Methods—We analyzed fibrinogen levels during the first 6 hours of ancrod infusion in patients entered in the Stroke Treatment with Ancrod Trial. For the in vitro study, human brain microvascular endothelial cells incubated with plasminogen or with human brain microvascular endothelial cell-conditioned medium were co-incubated with ancrod and fibrinogen under normal or oxygen-glucose deprivation conditions over 6 hours.
Results—Fibrinogen levels decreased both in vivo and in vitro. Ancrod generated fibrinopeptide A, caused visible clot formation, and reduced levels of tissue-type plasminogen activator antigen in the human brain microvascular endothelial cell system and in a cell-free system with conditioned media.
Conclusions—The in vitro results indicate that ancrod causes local fibrin formation and secondary depletion of tissue-type plasminogen activator by binding to fibrin clot.
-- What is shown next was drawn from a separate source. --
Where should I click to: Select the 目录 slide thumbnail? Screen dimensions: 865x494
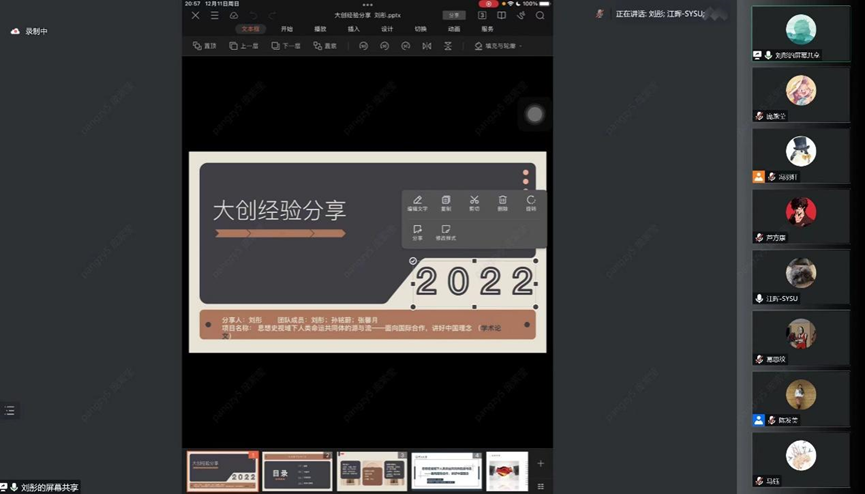(297, 471)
Ancrod-induced fibrin formation could result in cerebral microvascular occlusion and may explain the suboptimal clinical effects of ancrod in human stroke trials.
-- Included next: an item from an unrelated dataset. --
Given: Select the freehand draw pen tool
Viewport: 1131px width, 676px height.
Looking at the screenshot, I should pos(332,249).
Ancrod has long been viewed as a potential treatment for acute ischemic stroke.1–6 Derived from the venom of the Malayan pit viper Calloselasma rhodostoma, ancrod possesses a serine protease that cleaves fibrinopeptide A (FPA) from fibrinogen.6–9 This fibrinogenolytic effect underlies ancrod's potential clinical benefit, which would be based on limited clot propagation, reduced plasma viscosity, improved microcirculatory flow, and activation of endogenous fibrinolysis.6–9
However, results of ancrod in clinical trials of ischemic stroke have not been uniformly successful. Whereas the Stroke Treatment with Ancrod Trial (STAT) showed a favorable benefit–risk profile for patients with ischemic stroke treated within 3 hours of stroke onset,2 the European Stroke Treatment with Ancrod Trial (ESTAT) and the Ancrod Stroke Program (ASP) showed no benefit in functional outcome for patients given ancrod within 6 hours of stroke onset.3,4 To shed light on these disappointing findings, we studied the effects of ancrod on fibrinolysis by analysis of plasma samples from STAT patients and by in vitro studies with human brain microvascular endothelial cells (HBMVEC) including conditions of oxygen-glucose deprivation as an in vitro ischemia model.
Materials and Methods
We analyzed citrated blood obtained at baseline, 3, and 6 hours after starting ancrod administration in ancrod-treated STAT2 patients in whom local fibrinogen concentrations had been measured with photo-optical instruments based on the Clauss method10 (N=189, excluding 46 ancrod-treated subjects with fibrinogen measured with other instruments and 13 subjects with incomplete measurements). The study was approved by the Institutional Review Board at each participating hospital and written informed consent was obtained from all patients or their representatives.
Cell Culture and Reagents
HBMVECs were maintained and identified as previously described.11 Dulbecco modified eagle medium (Invitrogen Corporation, Carlsbad, CA) without glucose was used for oxygen-glucose deprivation experiments. Human fibrinogen was from Enzyme Research Labs (South Bend, IN), human plasminogen was from Sigma (St Louis, MO), and ancrod (72 IU/mL) was provided by Neurobiological Technologies, Inc (NTI, Emeryville, CA). The control was the ancrod excipient (NTI).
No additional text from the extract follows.